# Nanolex VS Gtechniq VS Aquartz (Cquartz)



## dohc-vtec (Mar 19, 2010)

Nanolex professional paint sealant
Gtechniq C1
Aquartz paint and glass protection (Cquartz)

If cost wasn't a factor, which one would you choose and why?

Which one will be the most durable?


----------



## E38_ross (May 10, 2010)

C1 because in terms of durability i do believe it pips both, though it may not be by a great deal, but pretty sure it does in tests i've seen.


----------



## Amused (Nov 22, 2009)

You forgot to mention Optimum's Opti-Coat in this group of new coatings


----------



## Alan W (May 11, 2006)

There are only a handful of people in the UK with OOC and it is not widely known about Amused. 
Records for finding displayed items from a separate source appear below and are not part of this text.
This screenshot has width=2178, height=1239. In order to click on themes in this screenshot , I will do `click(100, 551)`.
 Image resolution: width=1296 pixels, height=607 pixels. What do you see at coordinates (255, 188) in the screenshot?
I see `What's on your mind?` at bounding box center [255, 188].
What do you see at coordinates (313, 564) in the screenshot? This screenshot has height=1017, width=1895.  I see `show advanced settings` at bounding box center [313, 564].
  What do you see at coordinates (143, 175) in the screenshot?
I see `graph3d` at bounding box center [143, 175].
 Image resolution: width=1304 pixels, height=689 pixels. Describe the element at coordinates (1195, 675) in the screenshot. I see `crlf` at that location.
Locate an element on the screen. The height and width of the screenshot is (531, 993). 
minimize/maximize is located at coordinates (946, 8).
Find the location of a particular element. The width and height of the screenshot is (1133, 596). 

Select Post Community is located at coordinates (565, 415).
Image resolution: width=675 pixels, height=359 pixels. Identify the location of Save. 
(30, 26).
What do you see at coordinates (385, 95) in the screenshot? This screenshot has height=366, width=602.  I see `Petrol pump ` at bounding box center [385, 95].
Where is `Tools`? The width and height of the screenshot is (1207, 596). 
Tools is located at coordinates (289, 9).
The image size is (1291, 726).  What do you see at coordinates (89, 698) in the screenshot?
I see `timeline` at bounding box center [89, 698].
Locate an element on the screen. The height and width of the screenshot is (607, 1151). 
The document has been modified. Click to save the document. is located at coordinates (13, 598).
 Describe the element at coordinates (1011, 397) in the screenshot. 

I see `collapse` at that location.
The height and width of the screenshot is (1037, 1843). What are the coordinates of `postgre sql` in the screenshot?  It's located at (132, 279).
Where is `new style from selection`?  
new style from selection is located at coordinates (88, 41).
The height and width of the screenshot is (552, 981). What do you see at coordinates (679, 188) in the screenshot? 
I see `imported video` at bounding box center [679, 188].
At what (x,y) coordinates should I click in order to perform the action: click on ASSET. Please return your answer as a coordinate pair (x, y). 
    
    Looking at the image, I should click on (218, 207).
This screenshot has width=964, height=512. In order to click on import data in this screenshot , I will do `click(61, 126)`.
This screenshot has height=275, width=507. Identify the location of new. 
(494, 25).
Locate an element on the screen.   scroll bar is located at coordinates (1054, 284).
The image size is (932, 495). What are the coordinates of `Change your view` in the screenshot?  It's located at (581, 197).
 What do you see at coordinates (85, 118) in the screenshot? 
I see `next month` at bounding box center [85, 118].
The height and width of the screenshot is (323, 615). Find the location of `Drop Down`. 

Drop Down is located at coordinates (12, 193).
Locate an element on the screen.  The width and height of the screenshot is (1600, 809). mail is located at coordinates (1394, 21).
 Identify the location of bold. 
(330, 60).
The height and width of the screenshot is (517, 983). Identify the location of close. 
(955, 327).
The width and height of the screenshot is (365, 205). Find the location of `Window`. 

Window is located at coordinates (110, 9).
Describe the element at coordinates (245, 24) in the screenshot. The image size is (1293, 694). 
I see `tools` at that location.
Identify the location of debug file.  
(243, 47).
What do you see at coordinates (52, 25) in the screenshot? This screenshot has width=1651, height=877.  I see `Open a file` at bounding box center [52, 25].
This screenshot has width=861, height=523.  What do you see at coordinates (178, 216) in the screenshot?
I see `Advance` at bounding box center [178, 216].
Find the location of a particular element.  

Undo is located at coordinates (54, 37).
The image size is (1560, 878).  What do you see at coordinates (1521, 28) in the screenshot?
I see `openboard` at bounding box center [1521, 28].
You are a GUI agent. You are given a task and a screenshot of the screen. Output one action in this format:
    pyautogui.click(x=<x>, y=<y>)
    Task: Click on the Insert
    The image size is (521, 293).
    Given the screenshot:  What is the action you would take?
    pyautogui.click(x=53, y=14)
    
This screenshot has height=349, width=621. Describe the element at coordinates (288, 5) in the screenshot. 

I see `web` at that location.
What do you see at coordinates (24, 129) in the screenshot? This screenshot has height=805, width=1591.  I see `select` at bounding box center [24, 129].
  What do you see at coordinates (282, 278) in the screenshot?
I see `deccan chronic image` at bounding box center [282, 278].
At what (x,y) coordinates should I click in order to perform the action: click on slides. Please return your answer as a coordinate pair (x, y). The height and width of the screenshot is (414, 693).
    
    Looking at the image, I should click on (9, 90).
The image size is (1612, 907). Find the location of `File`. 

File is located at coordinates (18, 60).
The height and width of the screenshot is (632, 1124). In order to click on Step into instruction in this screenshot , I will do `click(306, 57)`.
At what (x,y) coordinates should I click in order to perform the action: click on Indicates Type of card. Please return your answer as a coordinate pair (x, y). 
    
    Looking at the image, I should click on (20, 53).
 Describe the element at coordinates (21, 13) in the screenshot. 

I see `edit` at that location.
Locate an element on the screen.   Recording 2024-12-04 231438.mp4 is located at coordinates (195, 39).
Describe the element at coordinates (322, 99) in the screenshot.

Many more Glass/Si02 coatings will follow. :thumb:

Alan W


----------



## MDRX8 (Feb 23, 2006)

I have used C1 and very pleased with the results. Have not used the other two.


----------



## Bigpikle (May 21, 2007)

Alan W said:


> There are only a handful of people in the UK with OOC and it is not widely known about Amused.
> 
> Many more Glass/Si02 coatings will follow. :thumb:
> 
> Alan W




I know which I'd take


----------



## blackjz (Dec 23, 2008)

may i know what that would be sir?


----------



## Alan W (May 11, 2006)

Bigpikle said:


> I know which I'd take


...and so do I! :lol:

Alan W


----------



## Cquartz (Jan 31, 2009)

dohc-vtec said:


> Nanolex professional paint sealant
> Gtechniq C1
> Aquartz paint and glass protection (Cquartz)
> 
> ...


just one remark, the Aquartz is not the same formula as the upcoming C.quartz , so you cant compare yet.


----------



## dohc-vtec (Mar 19, 2010)

Is the Cquartz going to be better then?


----------